[Dataset entries]
--- START ---
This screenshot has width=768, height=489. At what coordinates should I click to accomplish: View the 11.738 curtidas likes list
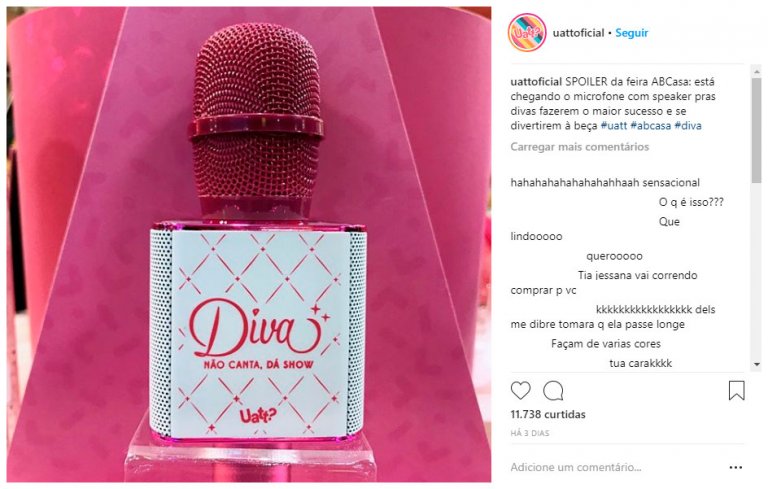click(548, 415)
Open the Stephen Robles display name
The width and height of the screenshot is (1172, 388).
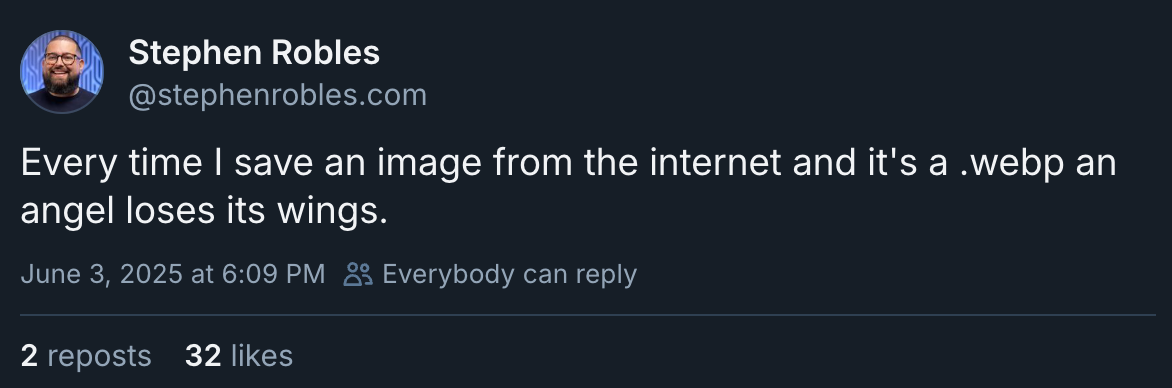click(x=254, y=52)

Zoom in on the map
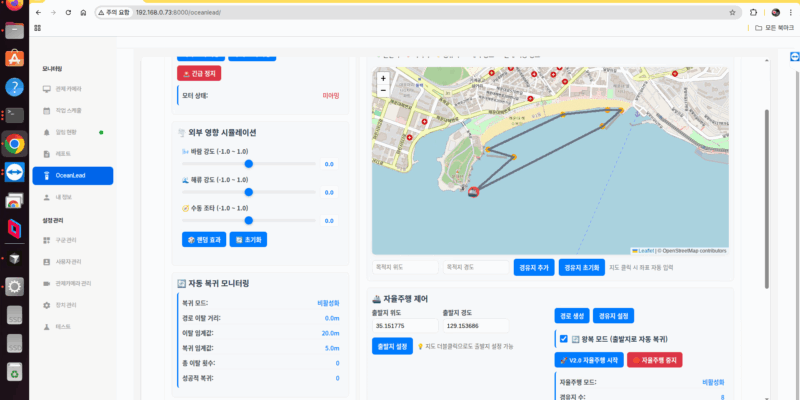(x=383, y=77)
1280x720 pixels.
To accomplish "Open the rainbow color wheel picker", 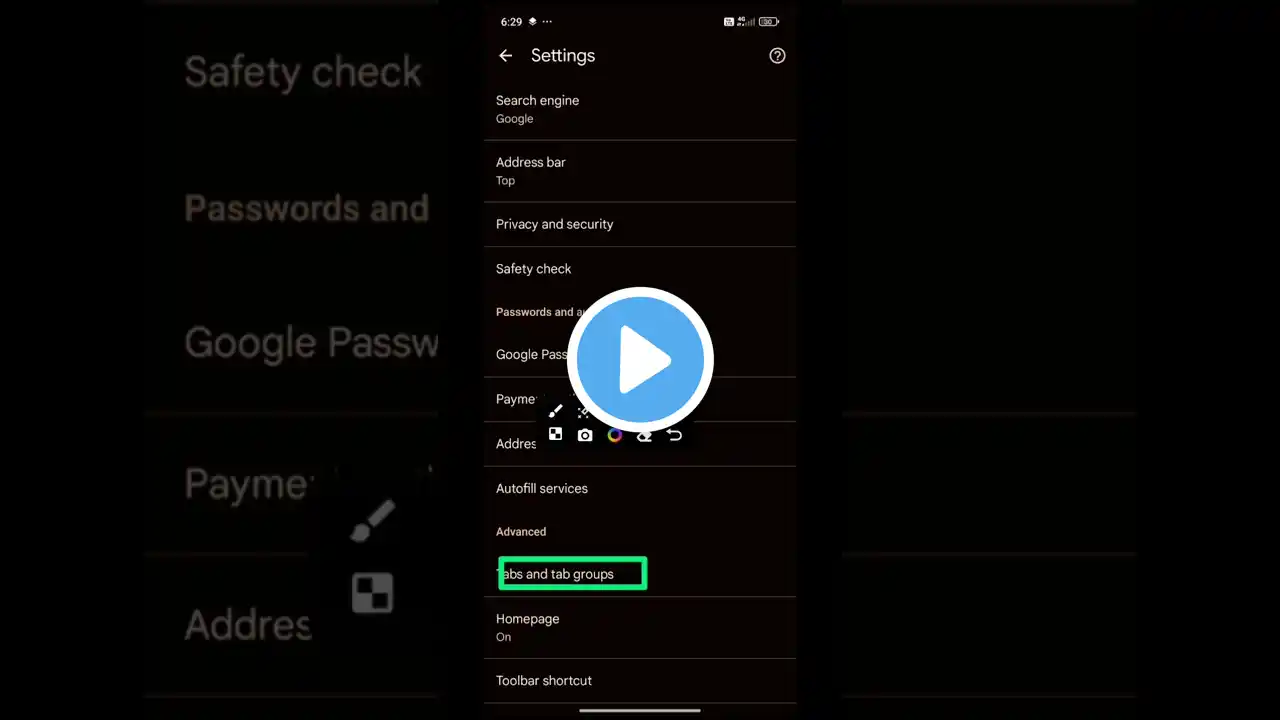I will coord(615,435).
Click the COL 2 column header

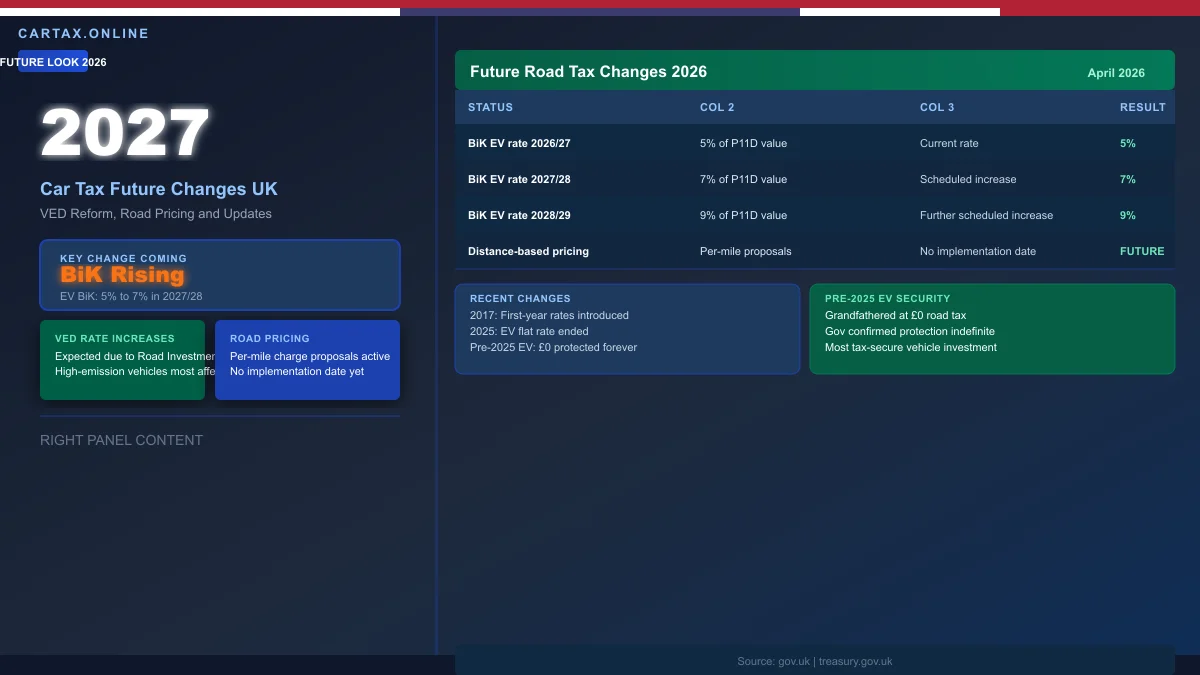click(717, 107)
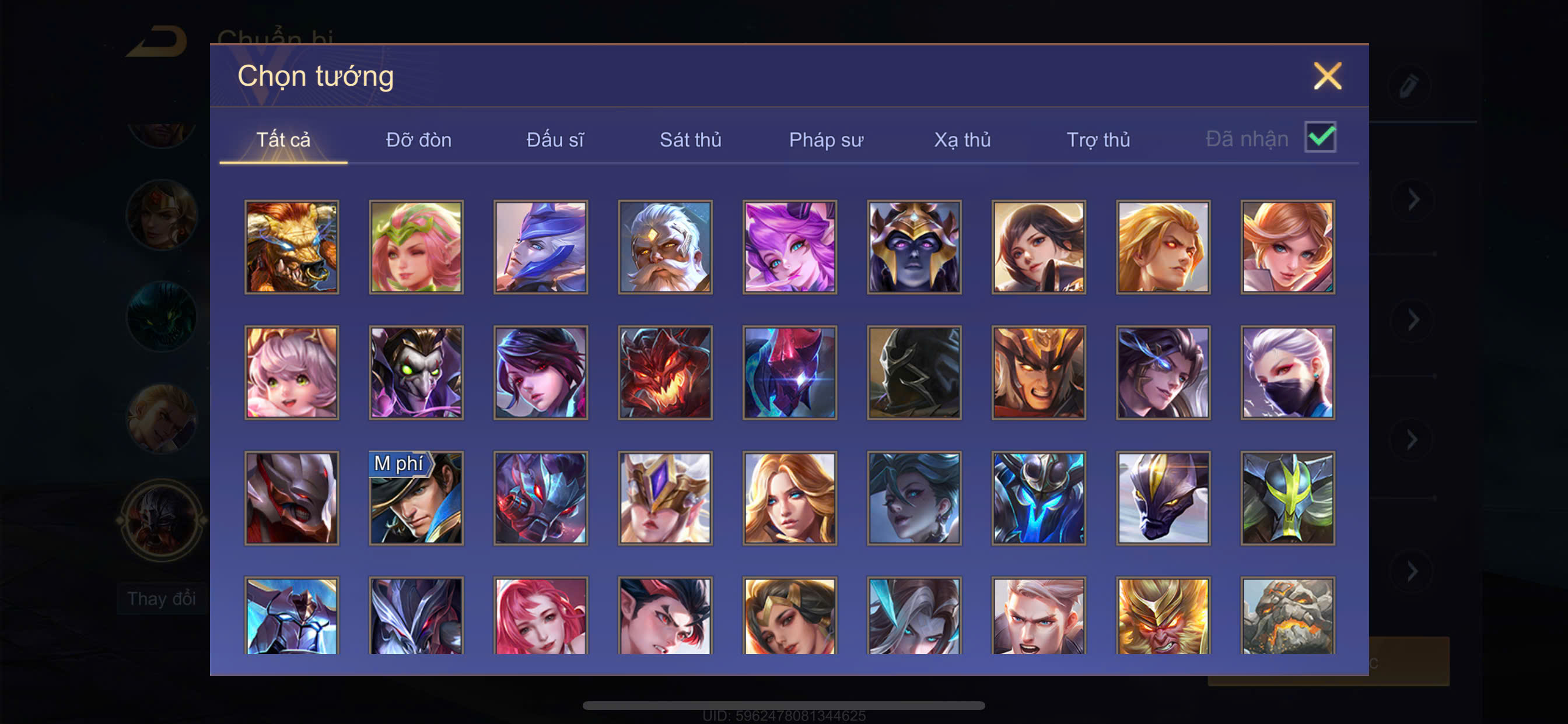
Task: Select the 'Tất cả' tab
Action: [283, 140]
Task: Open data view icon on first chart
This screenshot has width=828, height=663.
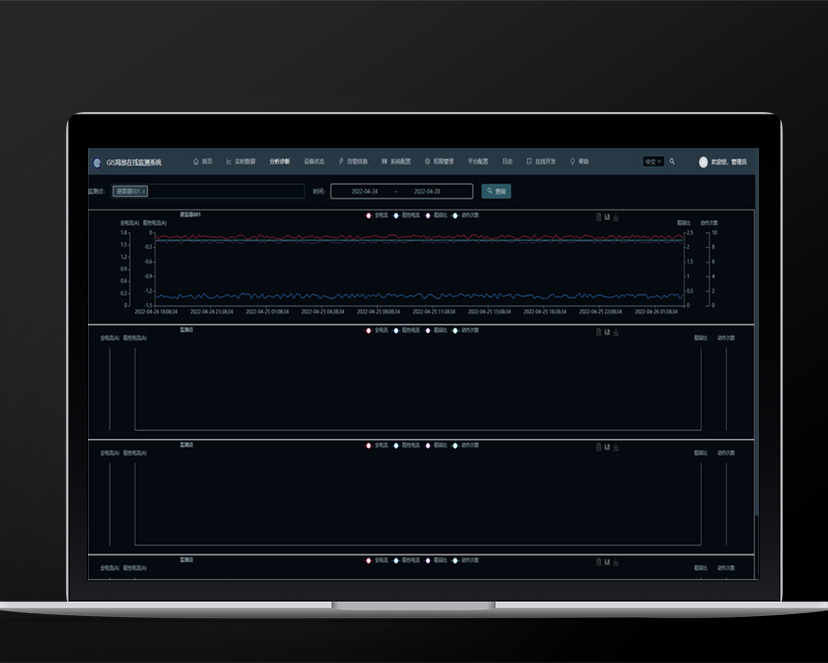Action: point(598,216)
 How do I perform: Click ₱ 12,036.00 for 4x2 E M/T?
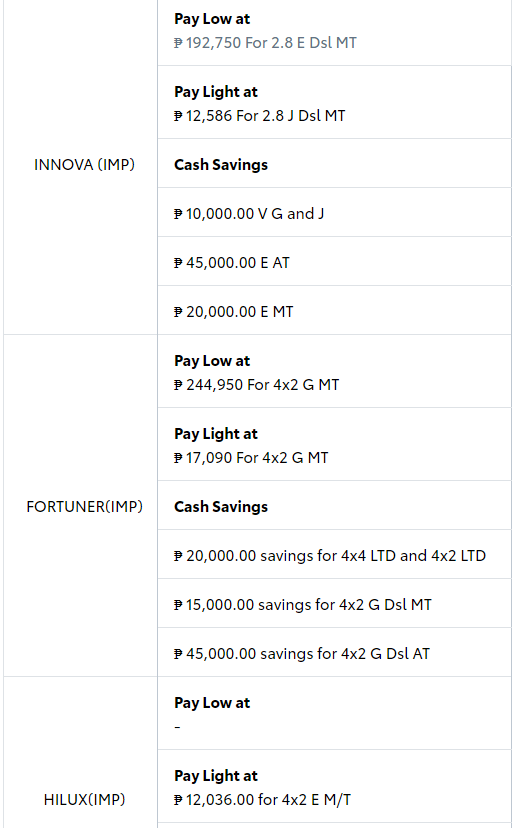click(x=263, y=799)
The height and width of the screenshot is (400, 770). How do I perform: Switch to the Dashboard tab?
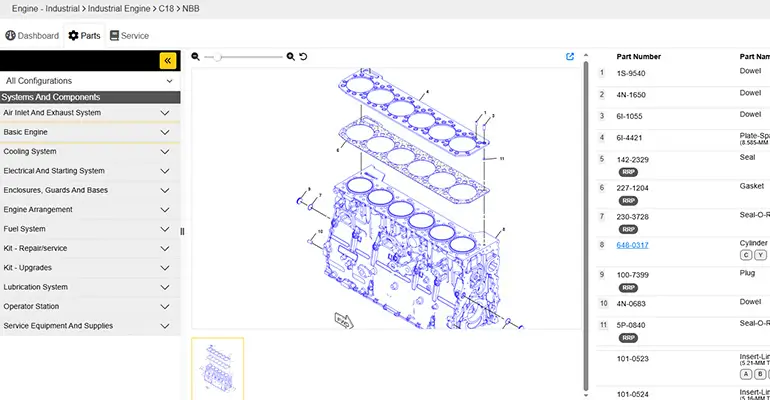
--- END ---
* The task *
Write out, exactly as they stand, the line with "Task: Open data view icon on first chart" and every line after it through the end of the entries above; omit the pictures.

* Written response *
Task: Open data view icon on first chart
This screenshot has width=828, height=663.
Action: point(598,216)
 How do I perform: Click ₱ 12,036.00 for 4x2 E M/T?
click(x=263, y=799)
The height and width of the screenshot is (400, 770). How do I perform: Switch to the Dashboard tab?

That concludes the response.